### [PROBLEM DESCRIPTION]
Go through the data and copy each line where the string "computer" appears.

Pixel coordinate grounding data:
----------------
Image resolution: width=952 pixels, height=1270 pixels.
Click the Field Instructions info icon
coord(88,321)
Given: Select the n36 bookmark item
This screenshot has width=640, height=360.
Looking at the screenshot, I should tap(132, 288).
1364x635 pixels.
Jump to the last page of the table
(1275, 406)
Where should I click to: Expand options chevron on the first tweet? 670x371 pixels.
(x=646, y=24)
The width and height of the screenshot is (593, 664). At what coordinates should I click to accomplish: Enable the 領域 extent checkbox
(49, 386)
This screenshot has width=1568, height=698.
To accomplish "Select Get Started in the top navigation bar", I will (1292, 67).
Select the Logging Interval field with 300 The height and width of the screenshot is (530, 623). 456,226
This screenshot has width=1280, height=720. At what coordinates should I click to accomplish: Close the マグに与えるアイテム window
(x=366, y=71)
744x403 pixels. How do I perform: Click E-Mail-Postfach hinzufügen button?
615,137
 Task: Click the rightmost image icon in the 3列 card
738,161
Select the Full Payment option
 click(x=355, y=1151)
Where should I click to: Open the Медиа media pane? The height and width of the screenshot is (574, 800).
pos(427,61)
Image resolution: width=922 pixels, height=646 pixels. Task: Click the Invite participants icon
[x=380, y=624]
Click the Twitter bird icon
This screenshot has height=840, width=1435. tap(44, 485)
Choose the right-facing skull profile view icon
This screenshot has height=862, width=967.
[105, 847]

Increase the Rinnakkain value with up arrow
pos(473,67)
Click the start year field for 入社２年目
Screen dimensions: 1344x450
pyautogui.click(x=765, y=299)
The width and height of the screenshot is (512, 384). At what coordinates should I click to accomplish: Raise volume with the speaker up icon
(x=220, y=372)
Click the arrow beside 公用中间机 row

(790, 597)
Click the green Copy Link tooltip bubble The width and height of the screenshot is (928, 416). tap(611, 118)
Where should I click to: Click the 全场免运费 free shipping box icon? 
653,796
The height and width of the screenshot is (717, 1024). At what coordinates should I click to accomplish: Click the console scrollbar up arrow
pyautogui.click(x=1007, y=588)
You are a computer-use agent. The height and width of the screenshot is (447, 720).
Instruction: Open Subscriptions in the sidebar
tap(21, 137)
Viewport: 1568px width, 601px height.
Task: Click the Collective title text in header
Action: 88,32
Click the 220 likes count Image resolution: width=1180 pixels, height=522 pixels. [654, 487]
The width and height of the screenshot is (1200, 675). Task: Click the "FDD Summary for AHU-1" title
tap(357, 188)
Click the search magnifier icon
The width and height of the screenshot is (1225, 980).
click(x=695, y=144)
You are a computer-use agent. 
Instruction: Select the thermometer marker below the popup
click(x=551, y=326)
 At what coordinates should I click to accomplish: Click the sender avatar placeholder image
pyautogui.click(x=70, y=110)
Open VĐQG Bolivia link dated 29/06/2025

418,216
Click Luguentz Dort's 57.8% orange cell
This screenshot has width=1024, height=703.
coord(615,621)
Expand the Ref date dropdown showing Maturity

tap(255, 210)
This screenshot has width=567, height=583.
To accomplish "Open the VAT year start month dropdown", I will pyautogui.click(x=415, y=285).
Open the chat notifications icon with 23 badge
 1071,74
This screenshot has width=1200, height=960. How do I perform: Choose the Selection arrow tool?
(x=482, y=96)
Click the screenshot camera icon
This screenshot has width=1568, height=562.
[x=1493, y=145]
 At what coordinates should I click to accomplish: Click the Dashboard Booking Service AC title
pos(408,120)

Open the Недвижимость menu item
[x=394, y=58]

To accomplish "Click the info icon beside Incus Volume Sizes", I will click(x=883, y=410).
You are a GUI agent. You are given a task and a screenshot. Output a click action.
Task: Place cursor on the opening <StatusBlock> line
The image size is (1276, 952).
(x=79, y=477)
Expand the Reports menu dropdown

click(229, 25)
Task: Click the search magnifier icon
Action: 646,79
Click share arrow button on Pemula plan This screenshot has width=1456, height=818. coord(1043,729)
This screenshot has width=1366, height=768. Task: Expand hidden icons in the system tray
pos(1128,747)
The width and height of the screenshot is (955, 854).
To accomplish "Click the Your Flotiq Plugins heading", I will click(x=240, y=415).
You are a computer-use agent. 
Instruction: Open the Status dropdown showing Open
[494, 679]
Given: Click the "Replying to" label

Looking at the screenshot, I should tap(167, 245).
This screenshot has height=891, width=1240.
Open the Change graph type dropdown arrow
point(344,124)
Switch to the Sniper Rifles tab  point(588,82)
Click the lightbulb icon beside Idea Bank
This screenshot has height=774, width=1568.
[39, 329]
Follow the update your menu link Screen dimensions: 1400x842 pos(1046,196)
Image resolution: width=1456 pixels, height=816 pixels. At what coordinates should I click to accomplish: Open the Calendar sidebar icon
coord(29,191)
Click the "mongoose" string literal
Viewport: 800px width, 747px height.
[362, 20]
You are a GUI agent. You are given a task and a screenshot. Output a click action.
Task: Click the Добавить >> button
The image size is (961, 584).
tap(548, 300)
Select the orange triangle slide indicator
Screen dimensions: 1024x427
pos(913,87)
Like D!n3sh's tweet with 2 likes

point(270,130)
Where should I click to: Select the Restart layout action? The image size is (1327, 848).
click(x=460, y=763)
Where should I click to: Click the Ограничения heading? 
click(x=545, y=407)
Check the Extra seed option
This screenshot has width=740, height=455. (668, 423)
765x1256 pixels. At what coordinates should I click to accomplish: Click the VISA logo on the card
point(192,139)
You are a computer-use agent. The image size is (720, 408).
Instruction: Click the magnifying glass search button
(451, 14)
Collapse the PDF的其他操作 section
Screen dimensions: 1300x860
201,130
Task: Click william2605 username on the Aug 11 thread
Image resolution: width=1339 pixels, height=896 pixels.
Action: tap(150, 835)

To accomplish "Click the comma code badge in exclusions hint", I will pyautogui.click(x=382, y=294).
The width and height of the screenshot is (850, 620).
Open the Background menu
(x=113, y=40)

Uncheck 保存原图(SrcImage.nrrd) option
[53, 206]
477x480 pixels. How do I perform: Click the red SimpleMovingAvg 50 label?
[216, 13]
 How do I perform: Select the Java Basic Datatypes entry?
----------------
### [RESPONSE BELOW]
You are a computer-use agent. The height and width of the screenshot is (447, 720).
You are a computer-use agent. 
You are a computer-use agent. 
You are a computer-use agent. The image size is (720, 408).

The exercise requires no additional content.